An ex vivo swine tracheal organ culture for the study of influenza infection
Article first published online: 9 DEC 2009
© 2009 Blackwell Publishing Ltd
Influenza and Other Respiratory Viruses
Volume 4, Issue 1, pages 7–15, January 2010
How to Cite
Nunes, S. F., Murcia, P. R., Tiley, L. S., Brown, I. H., Tucker, A. W., Maskell, D. J. and Wood, J. L. N. (2010), An ex vivo swine tracheal organ culture for the study of influenza infection. Influenza and Other Respiratory Viruses, 4: 7–15. doi: 10.1111/j.1750-2659.2009.00119.x
- Issue published online: 9 DEC 2009
- Article first published online: 9 DEC 2009
- Accepted 11 November 2009. Published Online 8 December 2009.
- Air interface;
- ex vivo organ culture;
Background The threat posed by swine influenza viruses with potential to transmit from pig populations to other hosts, including humans, requires the development of new experimental systems to study different aspects of influenza infection. Ex vivo organ culture (EVOC) systems have been successfully used in the study of both human and animal respiratory pathogens.
Objectives We aimed to develop an air interface EVOC using pig tracheas in the study of influenza infection demonstrating that tracheal explants can be effectively maintained in organ culture and support productive influenza infection.

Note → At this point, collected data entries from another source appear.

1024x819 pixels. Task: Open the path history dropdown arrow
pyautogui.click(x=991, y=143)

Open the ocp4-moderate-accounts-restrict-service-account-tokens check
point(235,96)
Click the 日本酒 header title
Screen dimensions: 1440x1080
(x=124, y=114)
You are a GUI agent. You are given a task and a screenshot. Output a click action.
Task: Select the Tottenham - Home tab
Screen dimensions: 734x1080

Methods Tracheal explants were maintained in the air interface EVOC system for 7 days. Histological characteristics were analysed with different staining protocols and co-ordinated ciliary movement on the epithelial surface was evaluated through a bead clearance assay. Explants were infected with a swine H1N1 influenza virus. Influenza infection of epithelial cells was confirmed by immunohistochemistry and viral replication was quantified by plaque assays and real-time RT-PCR.
Results Histological analysis and bead clearance assay showed that the tissue architecture of the explants was maintained for up to 7 days, while ciliary movement exhibited a gradual decrease after 4 days. Challenge with swine H1N1 influenza virus showed that the EVOC tracheal system shows histological changes consistent with in vivo influenza infection and supported productive viral replication over multiple cycles of infection.
Conclusion The air interface EVOC system using pig trachea described here constitutes a useful biological tool with a wide range of applications in the study of influenza infection.